Klaxons
Surfing The Void
Tra “Myths Of The Near Future” e il secondo album ci sono stati di mezzo, per i Klaxons: l’intruppamento nel genere nu-rave, il Mercury Prize, un disco bocciato dall’etichetta perché giudicato troppo sperimentale («ricordatevi che siete una pop band»), un entusiasmo in patria soprattutto adolescenziale, grazie in particolare alle spade fosforescenti del video di “Golden Skans”, che hanno cominciato a colorare i loro concerti come un party delle medie (che è dove sembra di capitare ai loro live britannici). E ancora: il definitivo ingresso nella band di Steffan Halperin (batteria). E molto tempo: tre anni e mezzo.
Cestinare un lavoro intero perché non gradito ai boss e rifare tutto da capo con l’idea di dover piacere deve mettere una pressione notevole. E i Klaxons – bisogna dargliene merito – ne escono a testa alta. “Surfing The Void”, pur essendo stato prodotto da Ross Robinson (Korn, Slipknot e altra terribile roba nu-metal), non è un disco piacione. Anzi. Rispetto al debutto, suona più rumoroso, denso e complesso, slegato ormai dai presunti flirt con i ’90. Si rimane nelle maglie di un cyber-psych-pop immerso in un esoterico immaginario sci-fi, arricchito da intrecci vocali sempre più raffinati e ritmi contorti, in una dimensione sonora gremita in ogni suo anfratto, tra scoppi, distorsioni, echi, ruvidezze, isterie, in un’esaltazione ambiziosa e scompigliata dell’idea di ‘pop’. Un universo-caos di cui ci si dichiara creatori.
Passaggi melodici angolosi tra scartavetrate di chitarra sono il leit-motiv di un disco assieme freak ed epico. Notevoli il tiro di “Echoes” e il passo sciancato space-goth di “The Same Space”, mentre fanno capolino i primi Horrors, psicotici e chiassosi, nelle spire visionarie di “Surfing The Void” e di “Flashover”, putiferio a tratti fracassone che mostra anche il lato debole dei nuovi Klaxons. L’iper-produzione e il suo effetto di calca, creati come sono soprattutto dal basso (sempre ultra-distorto) e da chitarre bombastiche, rischiano di stroppiare. Forse un uso più incisivo dell’elettronica (presenti i Late Of The Pier?) avrebbe aiutato, evitando qualche eccesso di rumore gratuito e dando più credibilità a quell’aura cosmica e cabalistica che i quattro continuano a darsi (con ironia? la copertina, fantastica, sembra suggerirlo).

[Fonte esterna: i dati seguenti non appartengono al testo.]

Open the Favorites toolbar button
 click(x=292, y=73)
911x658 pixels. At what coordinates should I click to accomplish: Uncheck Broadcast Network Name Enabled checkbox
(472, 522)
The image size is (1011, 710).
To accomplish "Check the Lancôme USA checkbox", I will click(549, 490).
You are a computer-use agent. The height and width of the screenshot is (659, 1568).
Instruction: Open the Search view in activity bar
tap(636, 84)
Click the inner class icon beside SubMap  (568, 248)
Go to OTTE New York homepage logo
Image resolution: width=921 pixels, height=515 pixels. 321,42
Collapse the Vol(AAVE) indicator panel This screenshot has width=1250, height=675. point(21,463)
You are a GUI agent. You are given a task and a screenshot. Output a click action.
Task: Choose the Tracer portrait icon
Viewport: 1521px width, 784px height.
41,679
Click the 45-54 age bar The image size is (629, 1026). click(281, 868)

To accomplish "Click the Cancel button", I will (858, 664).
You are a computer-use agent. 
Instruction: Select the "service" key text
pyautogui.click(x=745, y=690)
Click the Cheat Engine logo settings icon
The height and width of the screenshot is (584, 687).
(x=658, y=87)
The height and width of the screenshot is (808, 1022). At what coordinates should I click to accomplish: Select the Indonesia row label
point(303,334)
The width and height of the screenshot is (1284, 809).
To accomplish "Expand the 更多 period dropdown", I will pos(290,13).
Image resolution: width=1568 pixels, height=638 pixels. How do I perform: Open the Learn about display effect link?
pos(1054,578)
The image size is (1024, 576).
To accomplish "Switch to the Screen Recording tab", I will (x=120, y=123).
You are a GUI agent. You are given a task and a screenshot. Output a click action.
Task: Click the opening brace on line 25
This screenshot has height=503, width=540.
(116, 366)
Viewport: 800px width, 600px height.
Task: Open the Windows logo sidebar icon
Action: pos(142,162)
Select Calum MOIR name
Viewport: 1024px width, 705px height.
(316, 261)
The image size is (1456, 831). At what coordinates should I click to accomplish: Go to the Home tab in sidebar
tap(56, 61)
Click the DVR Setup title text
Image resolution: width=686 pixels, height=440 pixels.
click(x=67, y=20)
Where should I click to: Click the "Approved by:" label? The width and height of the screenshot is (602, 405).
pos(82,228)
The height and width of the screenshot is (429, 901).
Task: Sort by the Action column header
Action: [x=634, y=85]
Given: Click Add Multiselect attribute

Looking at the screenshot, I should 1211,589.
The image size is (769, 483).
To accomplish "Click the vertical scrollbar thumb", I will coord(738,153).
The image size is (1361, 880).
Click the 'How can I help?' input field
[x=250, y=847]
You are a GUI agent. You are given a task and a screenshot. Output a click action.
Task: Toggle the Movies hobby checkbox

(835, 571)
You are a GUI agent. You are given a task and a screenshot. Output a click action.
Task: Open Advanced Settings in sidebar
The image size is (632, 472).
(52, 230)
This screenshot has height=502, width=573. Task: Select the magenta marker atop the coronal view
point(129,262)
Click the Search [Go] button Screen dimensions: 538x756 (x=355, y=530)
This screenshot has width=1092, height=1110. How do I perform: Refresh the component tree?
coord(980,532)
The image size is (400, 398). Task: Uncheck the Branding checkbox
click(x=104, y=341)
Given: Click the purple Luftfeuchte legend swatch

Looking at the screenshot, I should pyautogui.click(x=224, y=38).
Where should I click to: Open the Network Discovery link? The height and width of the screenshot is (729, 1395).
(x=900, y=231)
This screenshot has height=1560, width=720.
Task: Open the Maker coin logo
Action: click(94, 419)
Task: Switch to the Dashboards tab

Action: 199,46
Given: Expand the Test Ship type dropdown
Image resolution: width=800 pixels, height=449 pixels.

Si giovano di tastiere più aeree, ad esempio, “Venusia” e “Twin Flames”, tra le cose migliori del disco, con “Valley Of The Calm Trees”, unico pezzo rimasto dall’album abortito. Meno ispirati, invece, altri episodi più caciaroni e un po’ auto-caricaturali (“Extra Astronomical”), dove però si può notare la spinta propulsiva e assieme tarantolata della batteria.
Tanto che se ne esce con buone impressioni: oltre a un passato da rivalutare e a un presente tutt’altro che trascurabile, i Klaxons sembrano avere anche un futuro promettente, e magari, dopo questo probabile flop nei mercati britannici, sciolto dai diktat delle major.